*** Opening MATERIALS PROVIDED ***

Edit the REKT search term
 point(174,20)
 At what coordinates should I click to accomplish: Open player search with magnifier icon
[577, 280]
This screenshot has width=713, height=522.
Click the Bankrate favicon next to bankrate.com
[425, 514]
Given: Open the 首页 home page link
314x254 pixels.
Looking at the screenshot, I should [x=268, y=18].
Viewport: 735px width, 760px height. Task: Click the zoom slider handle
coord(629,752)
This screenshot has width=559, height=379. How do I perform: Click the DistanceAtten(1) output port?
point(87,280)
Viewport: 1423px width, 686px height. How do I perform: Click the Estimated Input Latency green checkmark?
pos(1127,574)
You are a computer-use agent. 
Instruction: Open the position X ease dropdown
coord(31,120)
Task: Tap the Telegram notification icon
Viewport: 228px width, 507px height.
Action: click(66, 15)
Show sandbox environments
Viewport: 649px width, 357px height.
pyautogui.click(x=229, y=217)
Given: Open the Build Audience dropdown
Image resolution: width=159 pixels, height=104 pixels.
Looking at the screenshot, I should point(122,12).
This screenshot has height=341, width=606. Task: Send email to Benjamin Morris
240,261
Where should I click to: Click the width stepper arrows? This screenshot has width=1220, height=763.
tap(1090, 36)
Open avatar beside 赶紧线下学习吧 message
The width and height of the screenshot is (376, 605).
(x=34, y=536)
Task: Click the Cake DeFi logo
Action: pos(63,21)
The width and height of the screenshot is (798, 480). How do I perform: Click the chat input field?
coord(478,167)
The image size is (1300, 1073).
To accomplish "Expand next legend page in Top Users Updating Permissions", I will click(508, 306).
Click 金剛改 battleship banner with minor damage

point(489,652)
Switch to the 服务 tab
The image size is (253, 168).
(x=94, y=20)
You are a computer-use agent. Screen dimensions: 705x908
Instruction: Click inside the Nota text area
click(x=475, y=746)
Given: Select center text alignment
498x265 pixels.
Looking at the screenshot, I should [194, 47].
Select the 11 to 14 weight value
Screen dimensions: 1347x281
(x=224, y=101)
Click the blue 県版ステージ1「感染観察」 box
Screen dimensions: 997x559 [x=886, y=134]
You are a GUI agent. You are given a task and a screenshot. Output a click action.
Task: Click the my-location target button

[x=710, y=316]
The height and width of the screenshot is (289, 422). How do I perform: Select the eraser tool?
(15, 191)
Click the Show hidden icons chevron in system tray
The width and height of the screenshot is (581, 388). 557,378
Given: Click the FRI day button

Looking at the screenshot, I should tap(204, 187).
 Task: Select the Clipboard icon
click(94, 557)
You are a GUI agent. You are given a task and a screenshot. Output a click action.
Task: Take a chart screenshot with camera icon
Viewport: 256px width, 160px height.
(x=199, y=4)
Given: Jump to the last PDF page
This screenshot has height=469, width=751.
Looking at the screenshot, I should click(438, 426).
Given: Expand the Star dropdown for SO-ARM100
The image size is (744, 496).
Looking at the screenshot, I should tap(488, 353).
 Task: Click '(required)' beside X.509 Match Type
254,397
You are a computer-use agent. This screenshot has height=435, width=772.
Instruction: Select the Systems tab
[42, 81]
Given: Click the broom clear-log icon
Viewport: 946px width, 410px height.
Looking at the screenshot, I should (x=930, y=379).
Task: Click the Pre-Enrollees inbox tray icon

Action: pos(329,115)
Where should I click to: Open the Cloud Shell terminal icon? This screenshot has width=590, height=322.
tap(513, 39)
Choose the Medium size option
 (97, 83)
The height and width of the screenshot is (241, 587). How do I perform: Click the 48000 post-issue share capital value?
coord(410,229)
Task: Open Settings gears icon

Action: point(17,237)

*** Closing MATERIALS PROVIDED ***

WORK ORDER -
Search the records above for "agent". Copy each line where it is found.

ANSWER SECTION -
You are a computer-use agent. 
You are a computer-use agent. Screen dimensions: 705x908
You are a GUI agent. You are given a task and a screenshot. Output a click action.
You are a GUI agent. You are given a task and a screenshot. Output a click action.
You are a computer-use agent. This screenshot has height=435, width=772.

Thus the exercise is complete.